## WRITTEN EXERCISE
Swap "magnifier" for "magnifying glass" in the entries from the line containing "You are a computer-use agent. Image" down to the line containing "[x=244, y=24]", and rewrite only those lines with nothing else changed. Leave the pictures out of your answer.

(Click-target data)
# # # # #
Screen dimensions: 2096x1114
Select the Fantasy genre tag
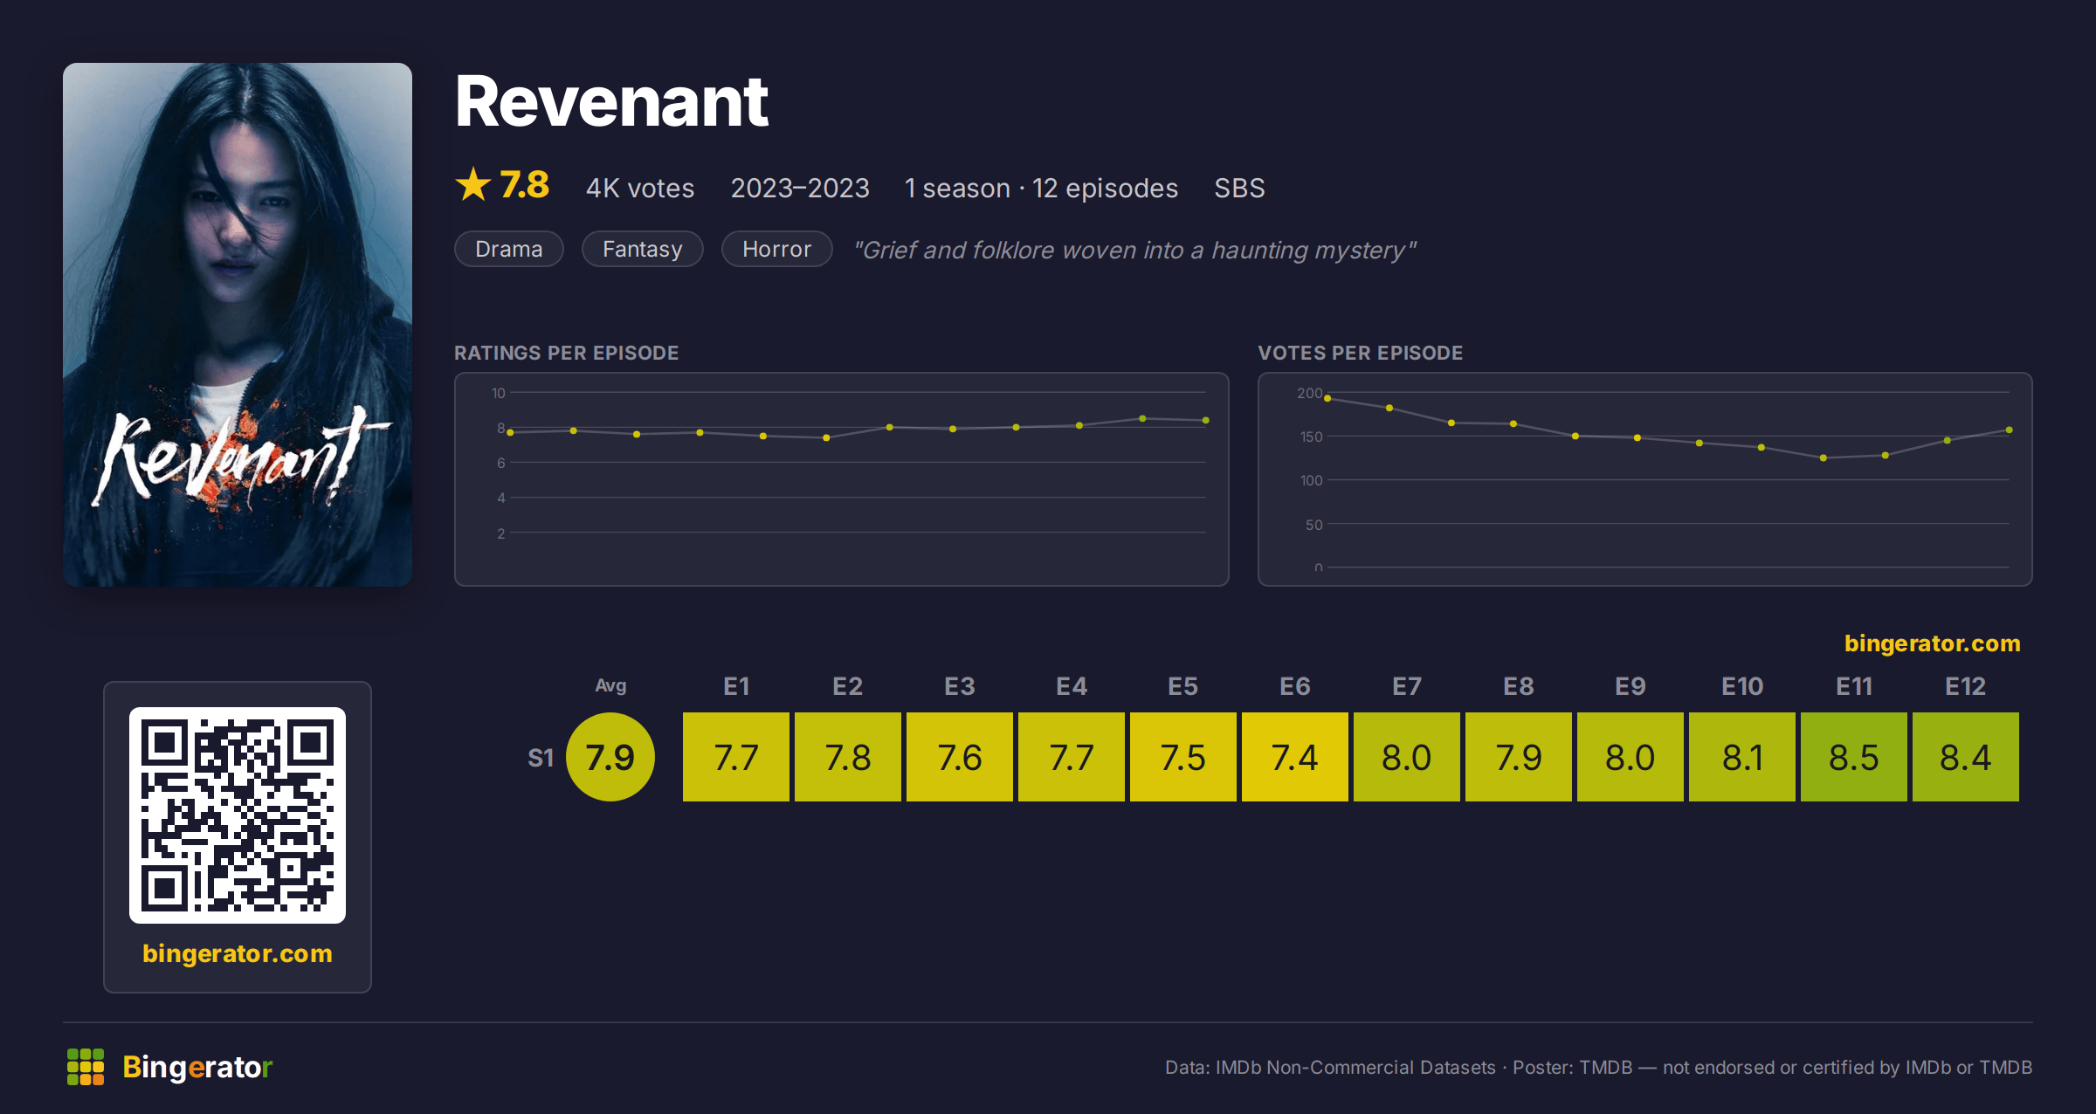pos(643,249)
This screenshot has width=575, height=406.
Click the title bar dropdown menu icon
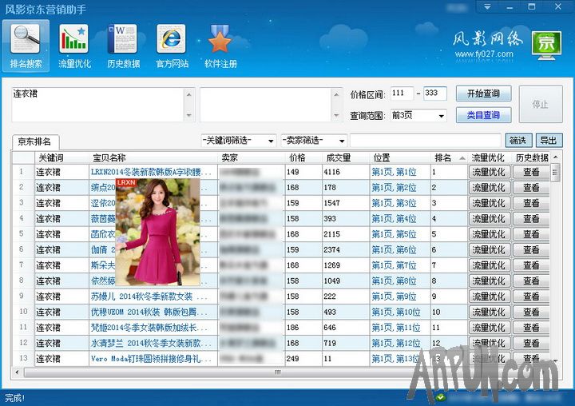(486, 6)
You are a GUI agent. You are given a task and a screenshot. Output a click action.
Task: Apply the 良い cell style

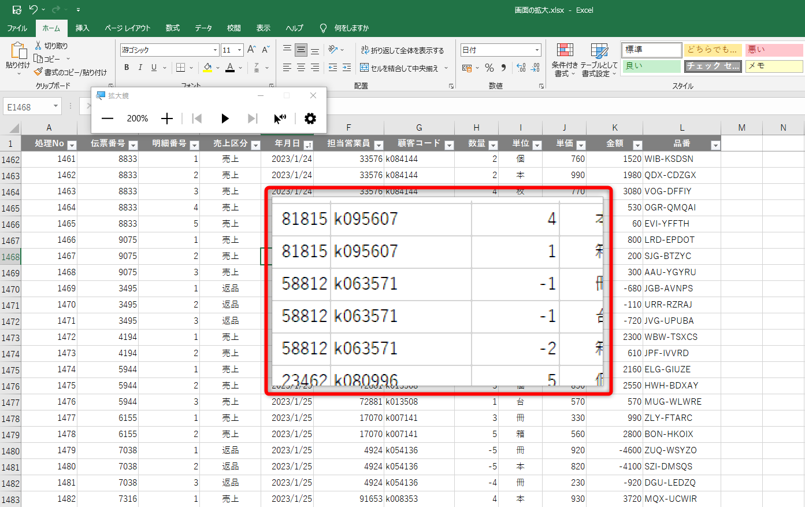[x=651, y=66]
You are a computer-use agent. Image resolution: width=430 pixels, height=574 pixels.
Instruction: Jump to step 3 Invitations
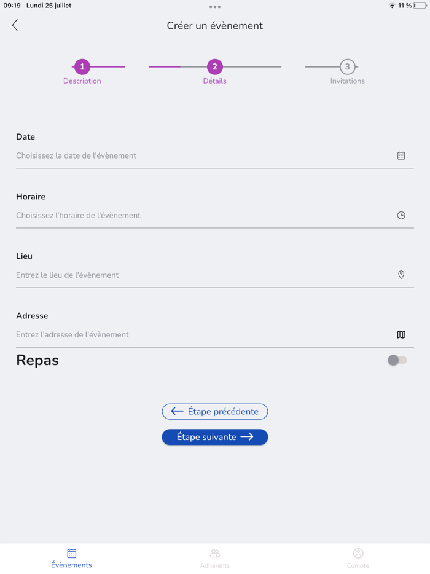(347, 67)
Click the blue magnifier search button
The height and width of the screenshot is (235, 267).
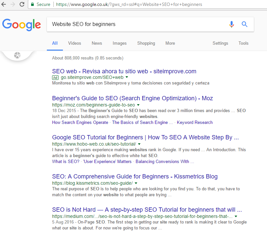[x=244, y=24]
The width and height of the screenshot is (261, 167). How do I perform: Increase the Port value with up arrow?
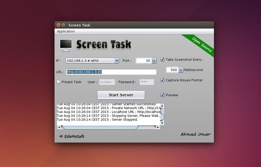click(154, 59)
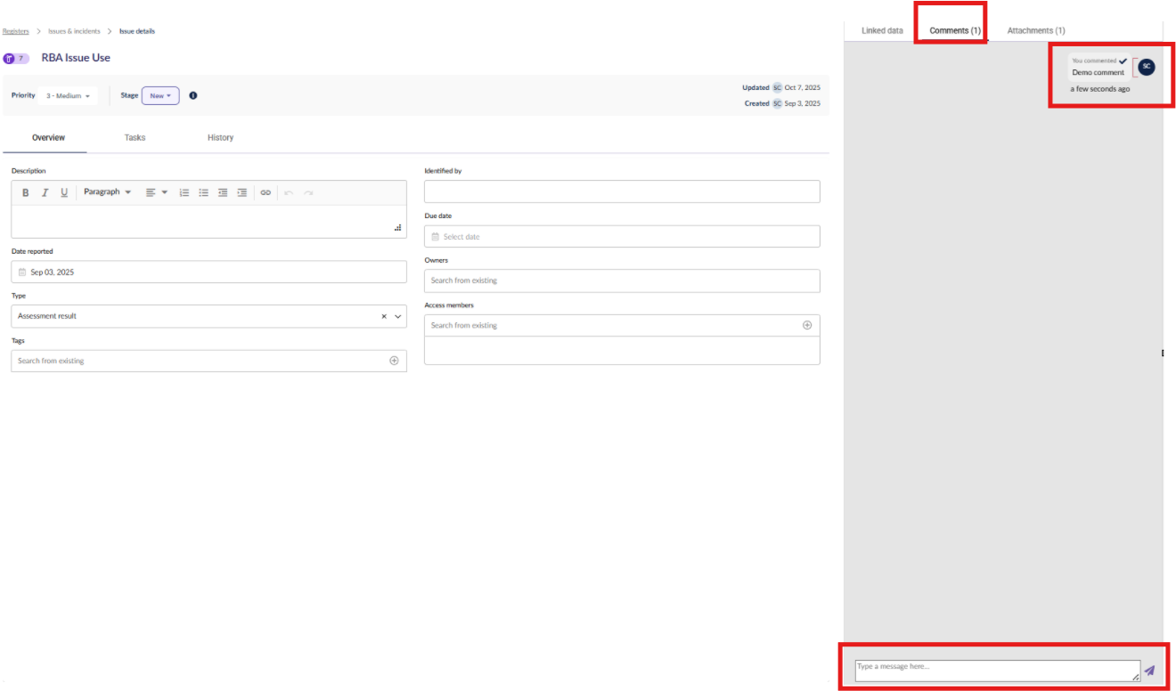
Task: Expand the Type dropdown chevron
Action: pyautogui.click(x=398, y=316)
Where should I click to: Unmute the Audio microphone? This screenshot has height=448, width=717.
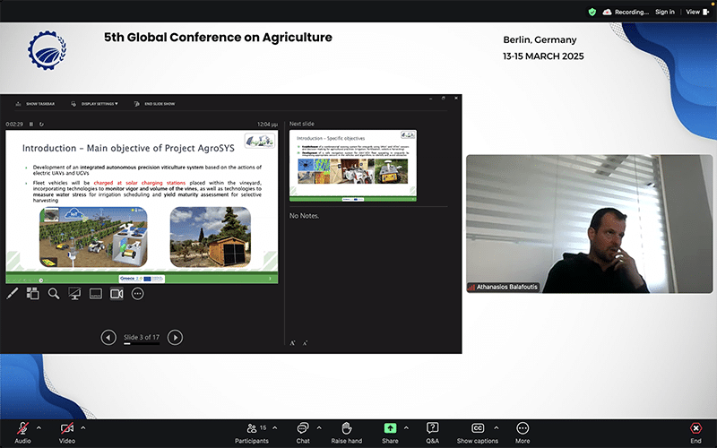22,433
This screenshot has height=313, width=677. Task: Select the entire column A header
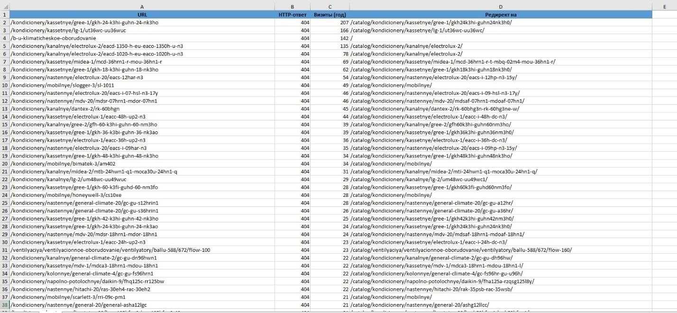[x=142, y=7]
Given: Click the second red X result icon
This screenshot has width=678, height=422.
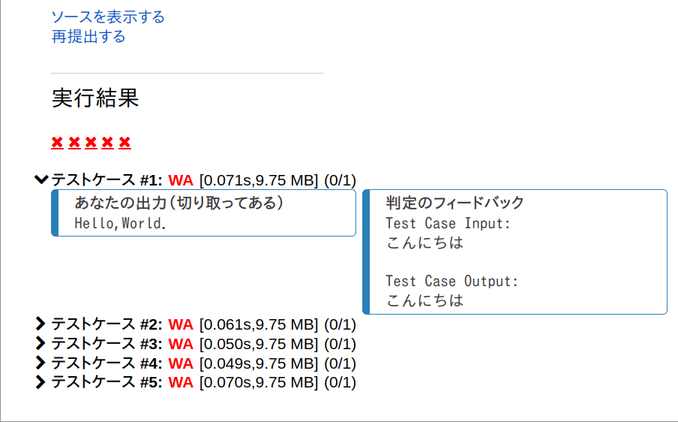Looking at the screenshot, I should click(74, 143).
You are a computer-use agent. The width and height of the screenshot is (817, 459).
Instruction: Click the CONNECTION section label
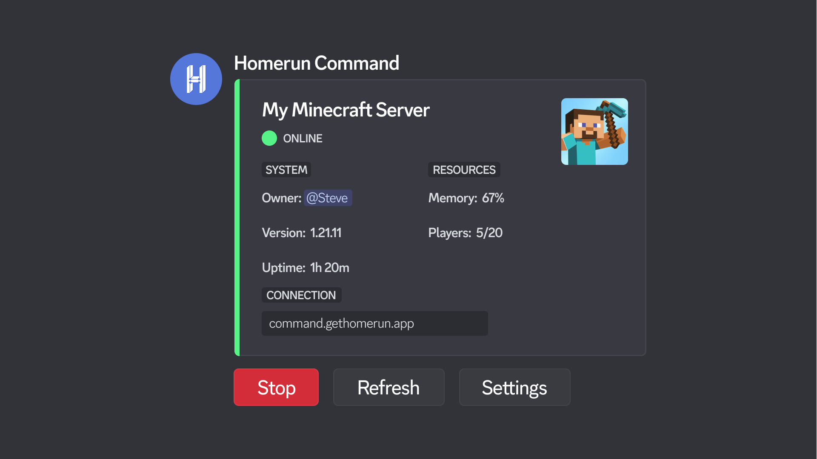pyautogui.click(x=301, y=295)
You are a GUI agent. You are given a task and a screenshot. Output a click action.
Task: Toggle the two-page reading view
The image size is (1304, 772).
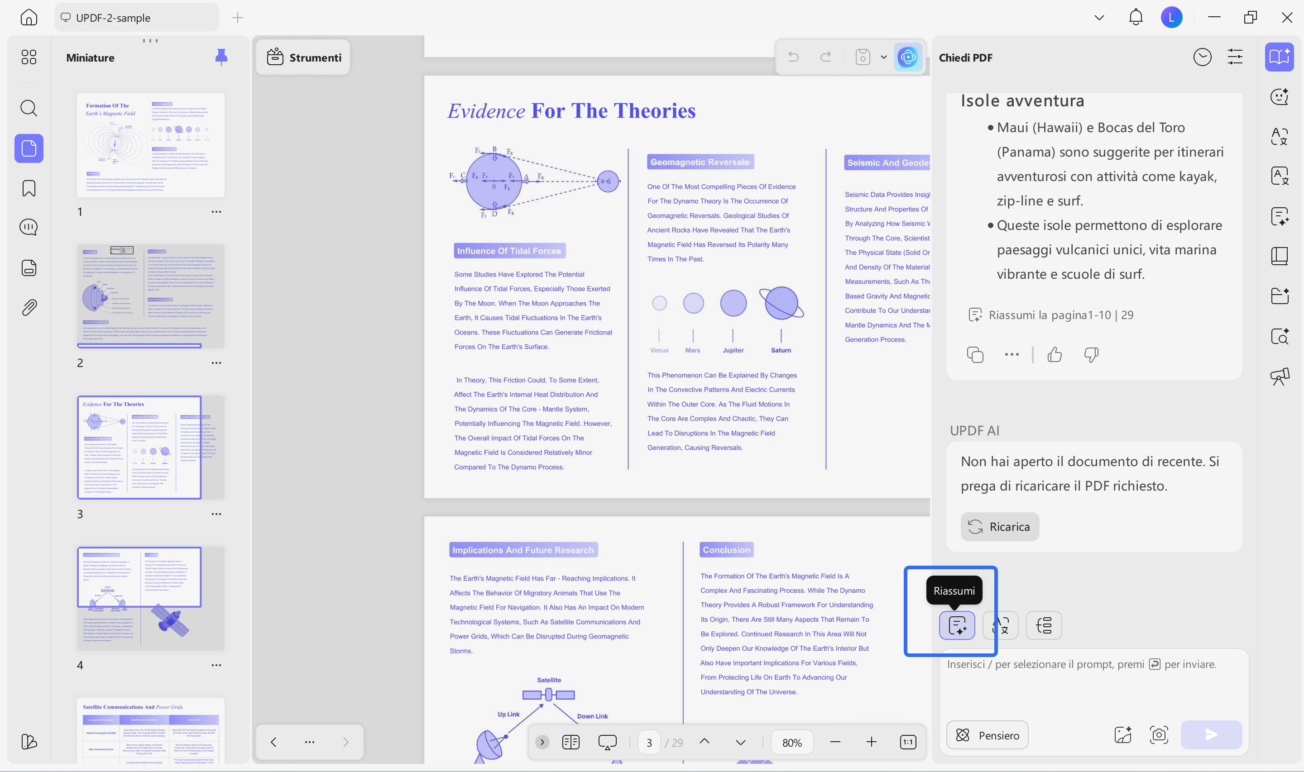pyautogui.click(x=570, y=742)
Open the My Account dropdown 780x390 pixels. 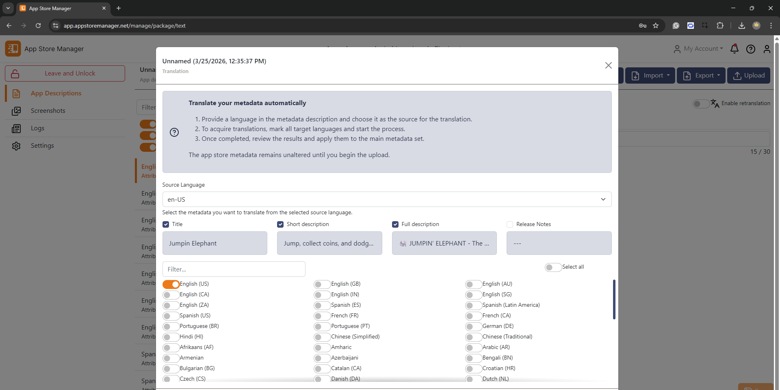(698, 49)
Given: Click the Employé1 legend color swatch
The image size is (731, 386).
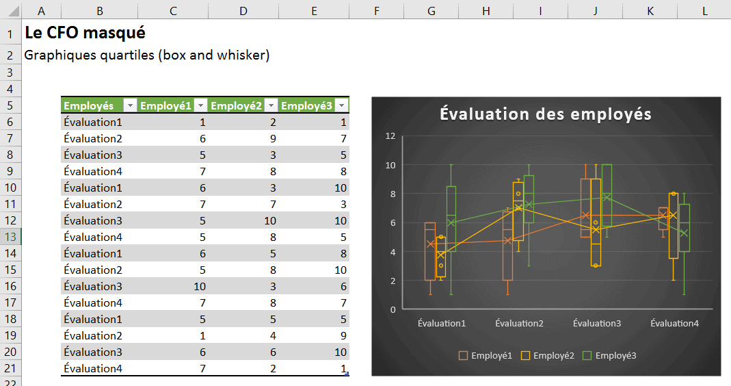Looking at the screenshot, I should coord(464,355).
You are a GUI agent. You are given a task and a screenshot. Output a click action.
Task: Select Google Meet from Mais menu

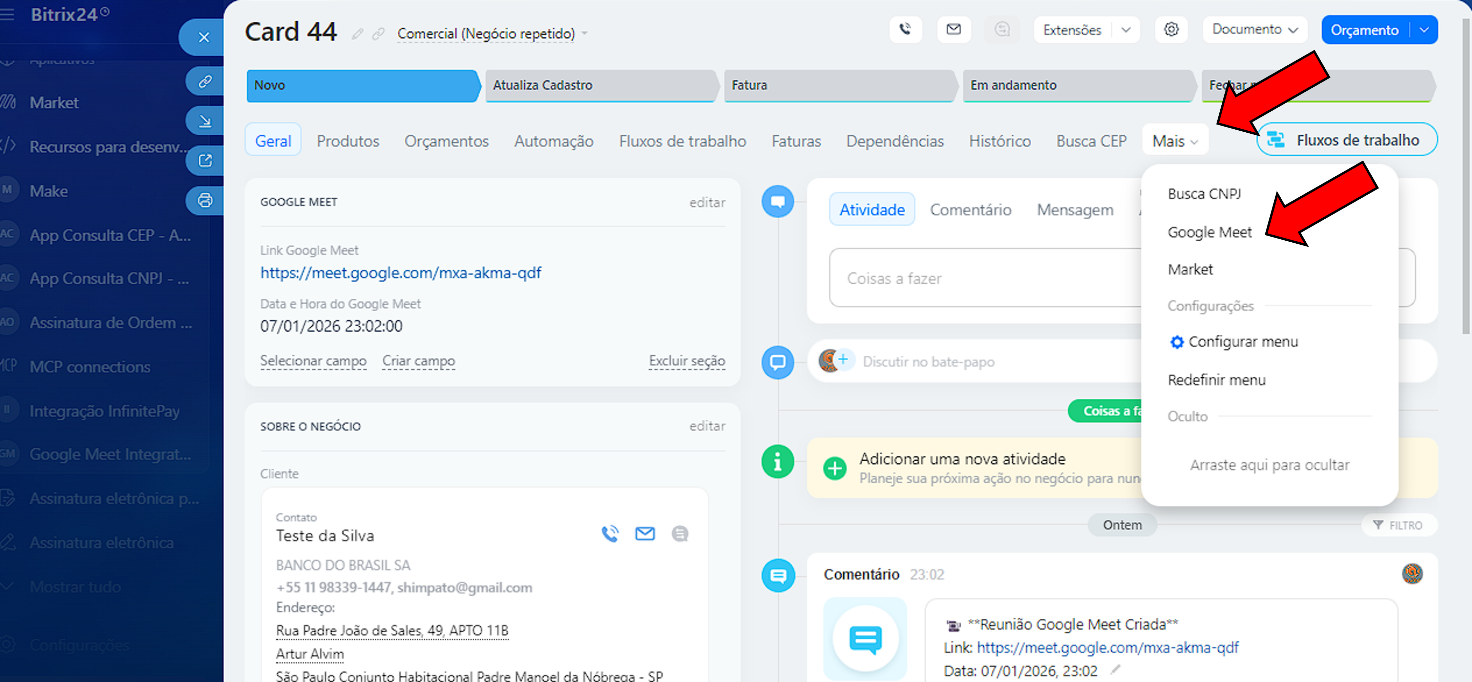pyautogui.click(x=1209, y=232)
# # # # #
## COMPLETED TASK
You are a computer-use agent. Image resolution: width=430 pixels, height=574 pixels.
Instruction: Jump to step 3 Invitations
(347, 67)
Click the blue magnifying glass search button
The height and width of the screenshot is (235, 267).
[x=244, y=24]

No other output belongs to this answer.